Actually, yes, but it is not hardware accelerated and OpenGL has nothing to do it. Store all rasterized triangles in OCT-tree. Launch a "ray" through that OCT-tree for every pixel you want to test, and count triangles this ray hits. That's collision detection problem.
First of all, I have very little knowledge of what shaders can do, and i am very interested in making vertex lighting. I am attempting to use a 3d colormap which would be used to calculate the vertex color at that position of the world, and also interpolate the color by using the nearby colors from the colormap.
I cant use typical OpenGL lighting because its probably too slow and theres a lot of lights i need to render. I am going to "render" the lights at the colormap first, and then i could either manually map every vertex drawn with the corresponding color from the colormap.
...Or i could somehow automate this process, so i wouldnt have to change the color values of vertexes myself, but a shader could perhaps do this for me?
Questions is... is this possible, and if it is: what i need to know to make it possible?
Edit: Note that i also need to update the lightmap efficiently, without caring about the size of the lightmap, so the update should be done only at that specific part of the lightmap i want to update.
It almost sounds like what you want to do is render the lights to your color map, then use your color map as a texture, but instead of decal mode set it to modulate mode, so it's multiplied with the existing color instead of just replacing it.
That is different in one way though: instead of just affecting the vertexes, it'll map to the individual fragments (pixels, in essence).
Edit: What I had in mind wasn't a 3D texture -- it was a cube map. Basically, create a virtual cube surrounding everything in your "world". Create a 2D texture for each face of that cube. Render your coloring to the cube map. Then, to color a vertex you (virtually) extend a ray outward from the center, through the vertex, to the cube. The pixel you hit on the cube map gives you the color of lighting for that vertex.
Updating should be relatively efficient -- you have normal 2D textures for the top, bottom, front, etc., and you update them as needed.
If you cant use the fixed function pipeline functionality the best way to do per vertex lighting should be to do all the lighting calculations per vertex in the vertex-shader, when you then pass it on the the fragment shader it will be correctly interpolated across the face.
Another way to deal with performances issues when using a lot of light sources is to use deferred rendering as it will only do lighting calculation on the geometry that is actually visible.
That is possible, but will not be effective on the current hardware.
You want to render light volumes into 3d texture. The rasterizer works on a 2D surface, so your volumes have to be split along one of the axises. The split can be done in one of the following ways:
Different draw calls for each split
Instanced draw, with layer selection based on glInstanceID (will require geometry shader)
Branch in geometry shader directly from a single draw call
In order to implement it, I would suggest reading GL-3 specification and examples. It's not going to be easy, nor it will be fast enough in the result for complex scenes.

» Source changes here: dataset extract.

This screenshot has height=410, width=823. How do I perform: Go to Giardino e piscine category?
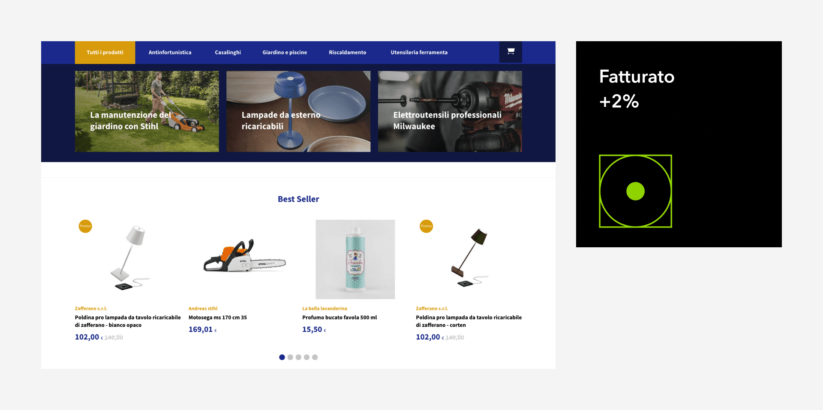click(x=285, y=52)
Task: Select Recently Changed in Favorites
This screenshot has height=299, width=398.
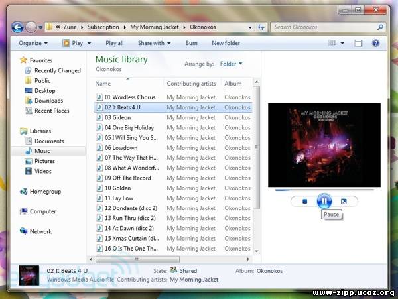Action: click(x=57, y=70)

I'm wondering how I could create a gradient wuth multiple stops and a direction if I'm making polygons. Right now I'm creating gradients by changing the color of the verticies but this is limiting. Is there another way to do this?
Thanks
One option you may have is to render a simple polygon with a gradient to a texture, which you then use to texture your actual polygon.

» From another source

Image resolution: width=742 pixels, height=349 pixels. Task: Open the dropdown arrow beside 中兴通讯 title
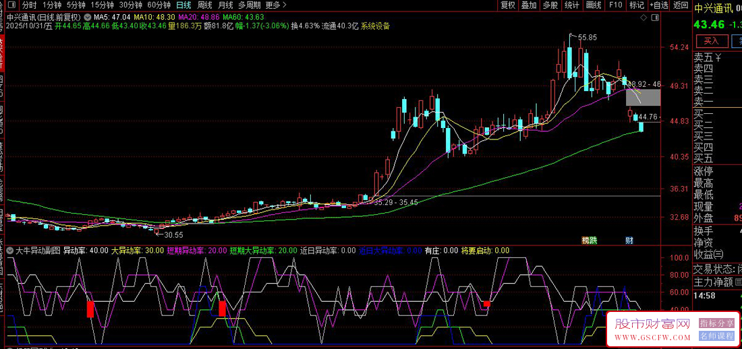[87, 16]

Then you can rotate the source polygon and anything textured with its image will have its gradient rotate as well, without the actual geometry changing.
The most flexible way is probably to create a texture with the gradient you want, and then apply that to your geometry.

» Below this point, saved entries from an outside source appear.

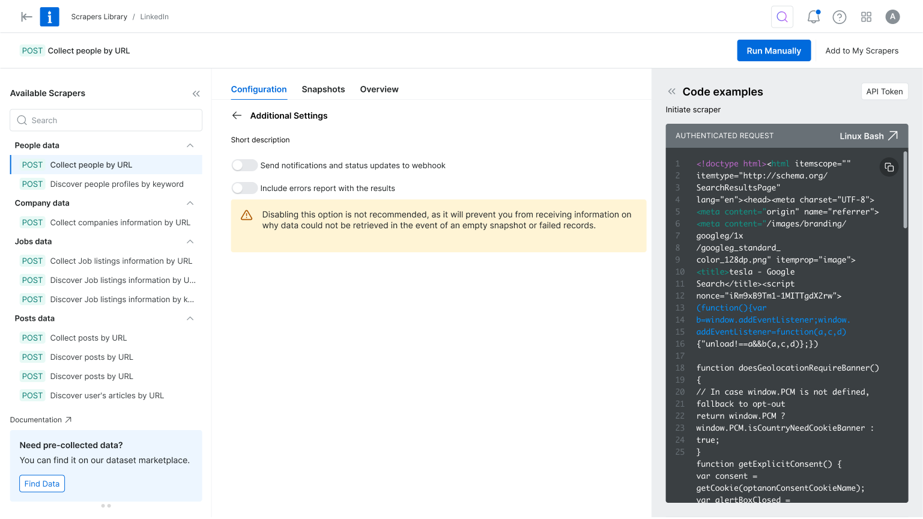This screenshot has height=519, width=923.
Task: Collapse the Available Scrapers sidebar
Action: pyautogui.click(x=196, y=94)

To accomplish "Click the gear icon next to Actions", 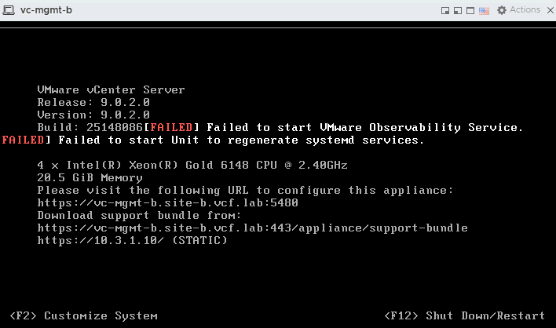I will [x=500, y=10].

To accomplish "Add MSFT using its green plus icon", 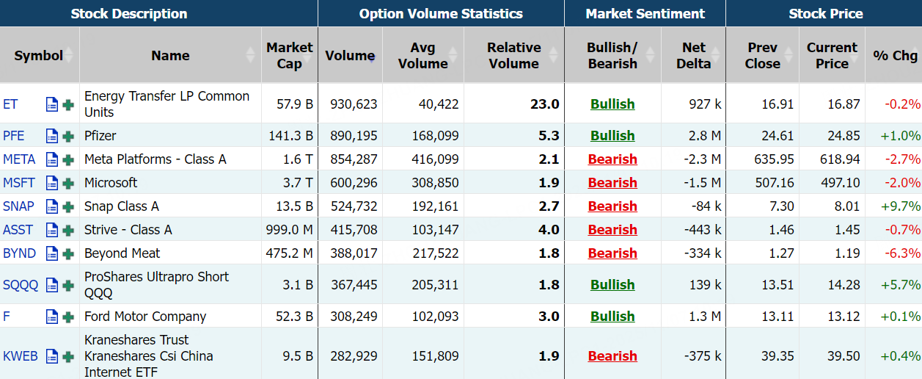I will click(x=68, y=183).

If you're using a shader, you can pass your vertex world positions into your vertex shader and they'll interpolate to your fragment shader, so for every fragment, you'll get where it is in world-space (of course you can use any space). Then it's just a matter of choosing whatever transfer function to change that value to a color. You can make any kind of elaborate algorithm using b-splines or whatever in your fragment shader.